I lay my napkin aside and stood to kiss her. “Did you think I wouldn’t?”
“No, no.” She blinked like an exotic cat. “I only wondered how. Everything seemed so hopeless when you left.”
“It was.” I cleared my throat and made myself meet her eyes. “I hope to never be that low again, actually. How’s D?”
“Fully recovered—and irascible as ever. You know him.”
“Yes…I hope I do still. Six months is long enough for smoke to clear, but also for a divide to stretch and grow. I miss him.”
“No doubt he misses you, too.” Her eyes dropped to my pearls and then to my fine new shoes. I could see she was full of questions about how altered I was, but I doubted she would ask them.
“Stay and have a drink with me.”
“All right.” She sat down and removed her hat, smoothing her hair, which had been cut in a shingle, the new liberated style. I’d seen it everywhere in London but had never thought Karen would bend to the moment’s fashion. “Isn’t it terrible?” She laughed. “I’m not sure why I did it.” Then her expression changed, and she said, “What’s happened with your divorce? Are you finally free?”

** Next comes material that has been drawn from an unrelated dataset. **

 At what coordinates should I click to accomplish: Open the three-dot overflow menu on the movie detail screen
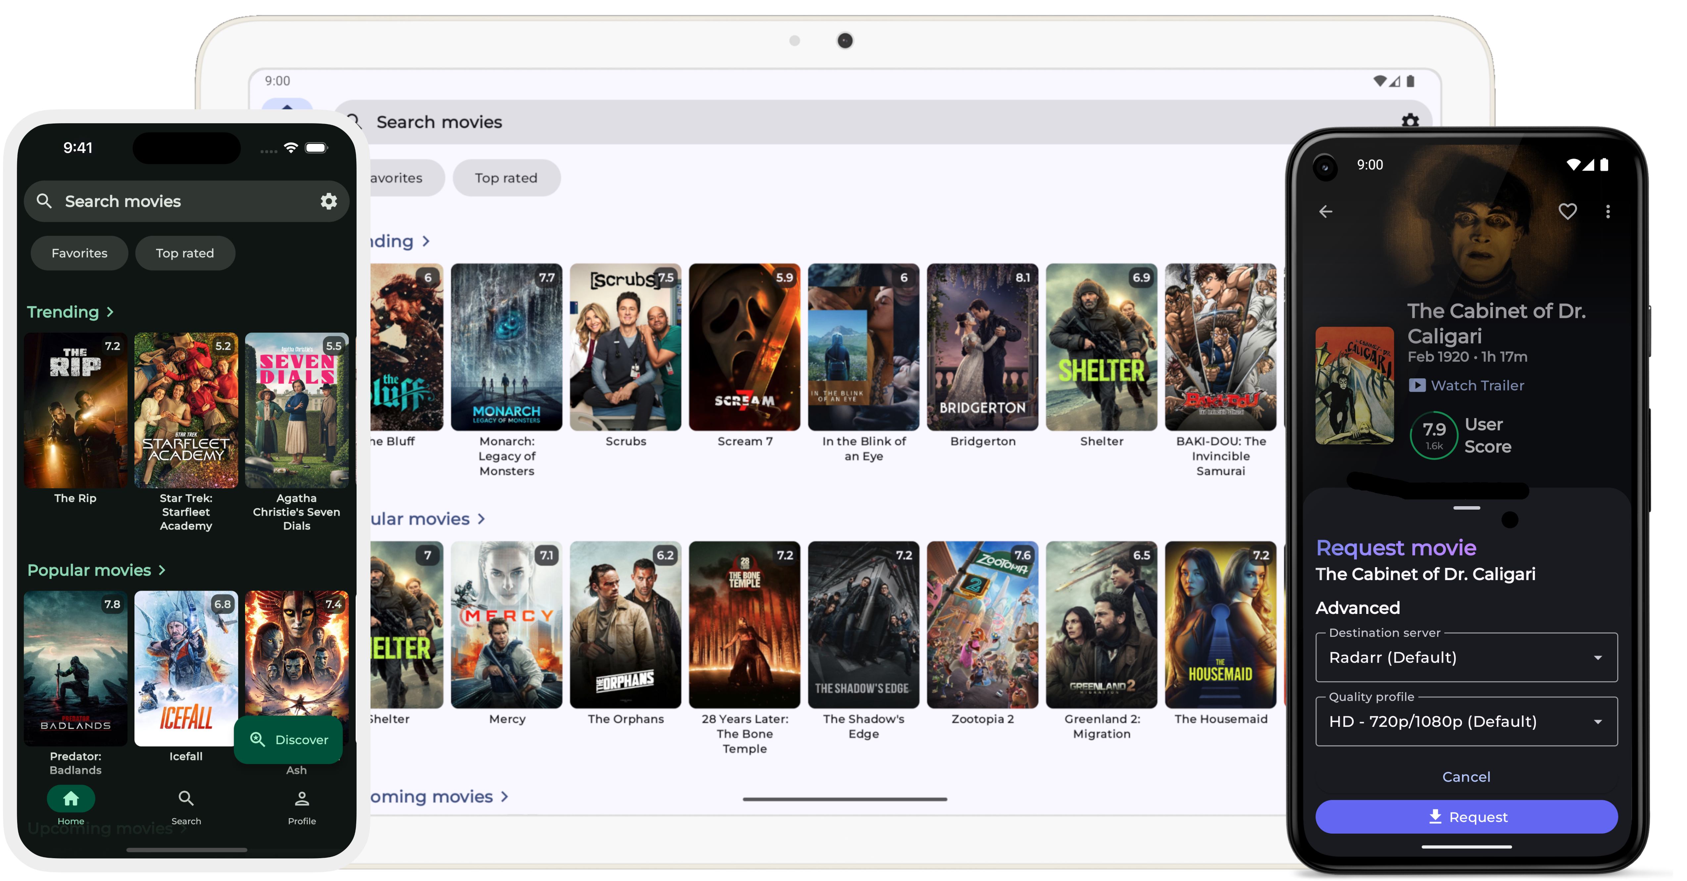coord(1608,212)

“Not yet.” Cockie had urged me to write to Jock from Dorking, insisting on a divorce, but I hadn’t yet heard anything back from him. “Did Jock face charges here?”
“Not for that.” She looked serious, doubting.
“What then?”
“There was another incident recently. No one witnessed it, so it’s difficult to know what actually happened, but Jock apparently ran his auto into another car in Nakuru. Then he went after the couple inside, as if it were their fault instead of his. Both cars caught fire.”
“My God, was anyone hurt?”
“Thankfully, no. They held a trial for damages, but nothing was decided.”
“No doubt he was drunk.”
“One can only assume.” She plucked at the end of her scarf seeming embarrassed, and we sat silently for several strained minutes. Then she said, “You really do look well, Beryl. If I ever paint you, you should wear white. It’s very much your colour.”
In my hand, my cocktail glass was cool and smooth. Flecks of foamed gin and egg white clung to the chipped ice. I had fled to get away from scandal, but it was still here, lying in wait. There were many other still-unsettled things, a web of difficult truths that hadn’t been spoken and wouldn’t be sorted. And yet I was glad to see Karen again. I had missed her company.
“Did everything turn out all right?” Frank asked when he returned. Karen and I had already said our farewells.
“I suppose so. But being in town does make me wary. It can’t be long before gossip about us starts to burn through the outposts.”
“There was gossip in London, too. People love to talk rot. They can’t help themselves.”
“Well, I’m sick of it.” My gin was long gone. I stirred the dregs of it in my glass. “ ‘I think I could turn and live with animals,’ ” I said quietly.
“What’s that?”
“Nothing…just some poetry I heard once.” He shrugged and I pushed at the edge of the table with resolve. “I’m ready. Take me home.”